You know when you, as an exploitative corporate parisite, have lost the PR war? Not when you have to keep pretending the thing you’re complaining about is something it’s not (“piracy”, “theft”) in order to deceive gullible governments into doing your dirty work for you. Not when you find increasing numbers of your potential customers are so sick of being ripped off and prevented from viewing the content you happen to control that they are resorting to other means to obtain it.
It’s when not a single news.com.au reader will come to your defence.
Here’s how stupid the content industry is. If people download a program as it’s broadcast so as not to have it spoiled online, but then buy the bluray the moment it’s released – the content industry thinks it should treat these customers as criminals who should be punished. Rather than customers who want to buy its products at a reasonable time at a reasonable price. It’s an industry granted a temporary monopoly by our elected representatives to distribute certain content and then it refuses to promptly or reasonably distribute it.
Spoiler warning for every single Australian.
In whose interests is that? Certainly not in the interests of the creative people who made the content in the first place. Or the community, whose interest in encouraging creative works that enrich us all is the whole reason the government-enforced temporary copyright monopoly was invented in the first place.
And the public, the broad mass of ordinary voters have, even with the national media doing everything in their power to push the dubious lines of the parasites, noticed. And are angry.
No wonder the copyright parasites have to lobby our governments in secret, and our governments have to bury the anti-consumer laws they’re passing on their behalf so that voters don’t realise until it’s too late.
Given that Australian audiences have a number of options to legally view episodes of game of thrones series 2, including pay tv and through iTunes, I find it difficult to believe that even a small proportion of the 300,000 or so people who are illegally downloading this show will go out and buy the DVD when it is released.

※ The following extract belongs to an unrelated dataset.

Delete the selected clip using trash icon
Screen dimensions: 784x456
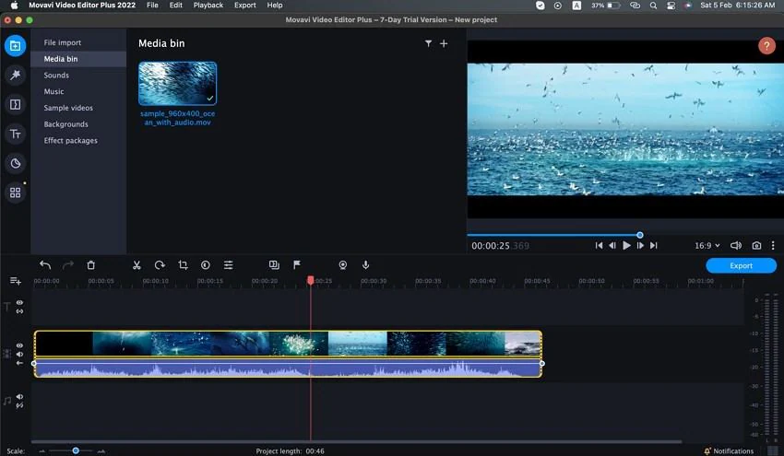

Pay TV is scarcely a reasonably priced option, especially considering Game of Thrones requires some sort of add-on package, or so I have heard. What I would like to see, though, is some evidence to support the assertion that pirates are going to go out and buy the DVD when it’s released? Why would they? They have a infinitely more convenient format already, and only the hardcore GoT nerds are going to blow ~$40 on an overpriced boxset in order to view special features, I’d imagine.
Aren’t Foxtel and iTunes an episode behind? And isn’t Foxtel at least $50 a month? And iTunes charges $3 for a low-res digital copy of an episode?
I suspect your theory about Australians who downloaded the program not buying it in physical media when they became available might be contradicted by comparing sales for the Season 1 bluray and DVD with either of the two delayed low-def versions.
PS Say hi to Timmy for me, when you’ve finished trawling through my blog archives.
cricketninja, in an age where a funny cat video on YouTube can go viral all over the world in less than an hour, it is ten thousand kinds of stupid for the TV networks to make their customers wait six months, one month, or even a day to access a TV show that has already been broadcast overseas. Put a credit card payment link on the web site and just make it available already!
I have Foxtel, and it is a very expensive way to get SciFi, the odd Fox8 show, and a movie now and then. If I could build a virtual TV channel out of the shows I actually wanted to watch, and only pay for that, I’d switch in a heartbeat. Right now I’m paying for GoT in my package – yet I don’t watch it at all.
Region locking and timed releases are dinosaur business models. The pirates give the customers what they want, when they want it. The TV networks and studios refuse even though there is no technical impediment to creating per-person virtual TV channels, or any other kind of click-to-pay-and-view distribution models.